Andy Martin, Senior Partner at Strutt & Parker said, “I am personally disappointed because I do not think there has been a case made to say what it means in terms of the governance, the running of the country and the changes in the legislation we would want to see. It is going to cause a huge amount of disruption to the markets while everybody takes stock of what it actually means and the government starts giving us clear policy direction. Before then we are going to have volatility, which is a risky thing to have in these markets because economic performance is still not something that is a given.

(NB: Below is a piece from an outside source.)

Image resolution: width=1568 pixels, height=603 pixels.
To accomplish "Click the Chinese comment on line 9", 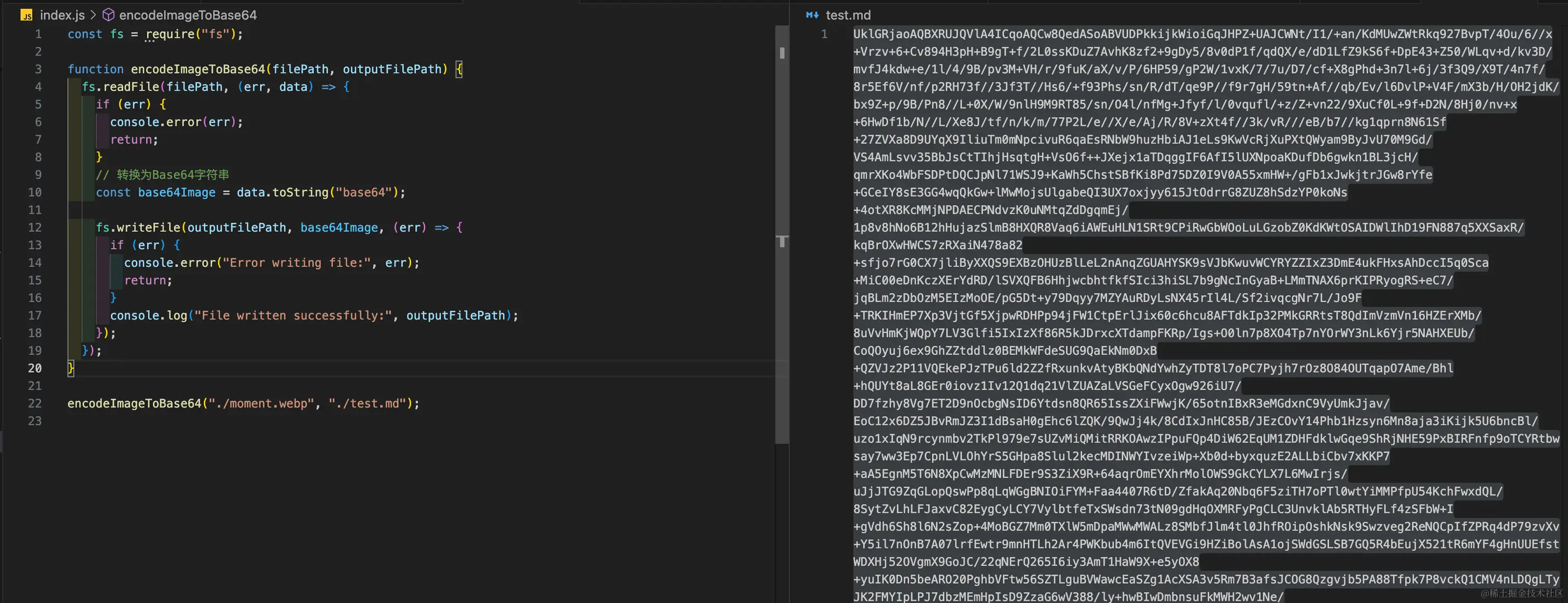I will [162, 174].
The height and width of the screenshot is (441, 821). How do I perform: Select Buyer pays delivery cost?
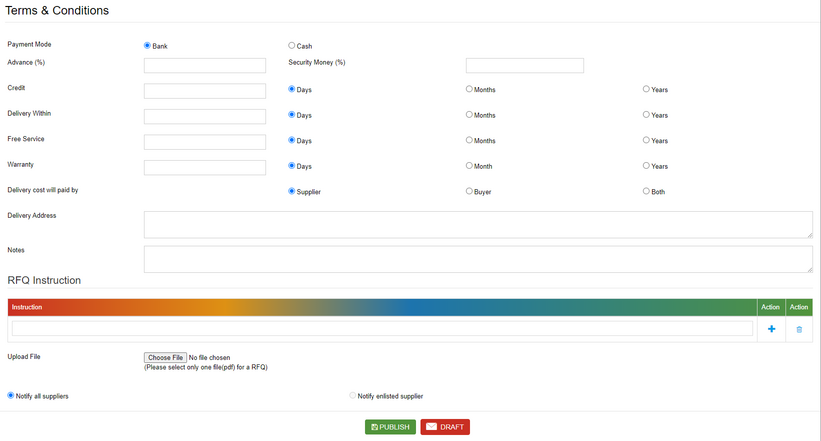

“As a firm, we are market driven. The market has shown signs of volatility in the lead up to this vote. We have seen a real cutback in trading due to the uncertainty of this vote. What we are now waiting to see is how our clients and markets will react to this. I suspect that they will continue to tread with caution until they can see the outcome. We have already seen in the currency markets that this is the case, with sterling being marked down. Everybody will say that makes the UK cheaper but, at the same time, instability affects the confidence of markets. I suspect this will be the overriding factor for the next period.”

The final word (for today) goes to Rob Clifford, Chief Executive of CENTURY 21 UK and Group Commercial Director of the SDL Group

“The vote to leave the EU presents the UK housing and mortgage market with a number of potential risks and challenges simply because of the uncertainty we are now faced with. While EU membership has often meant increased regulation for our sector – which can often be unwelcome and in my view often disregards the maturity and complexity of the UK housing and financial services market – our view on the Referendum was always one based on delivering the maximum stability for all, and therefore we would quite clearly have preferred a vote to Remain.

“Pre-vote there were a number of predictions of a negative impact in terms of house price levels and housing transaction numbers brought about by a vote to Leave, and there are obviously concerns that these predictions will now be played out. In terms of the result itself we don’t regard it as having any direct detriment to the SDL Group, its businesses, or any of the services we offer to thousands of consumers each year.

“However, we remain anxious about the much broader, potentially negative macro-economic impact this result could deliver. We do remain committed to the markets we operate in and will be working incredibly hard to ensure customer satisfaction across all of these.”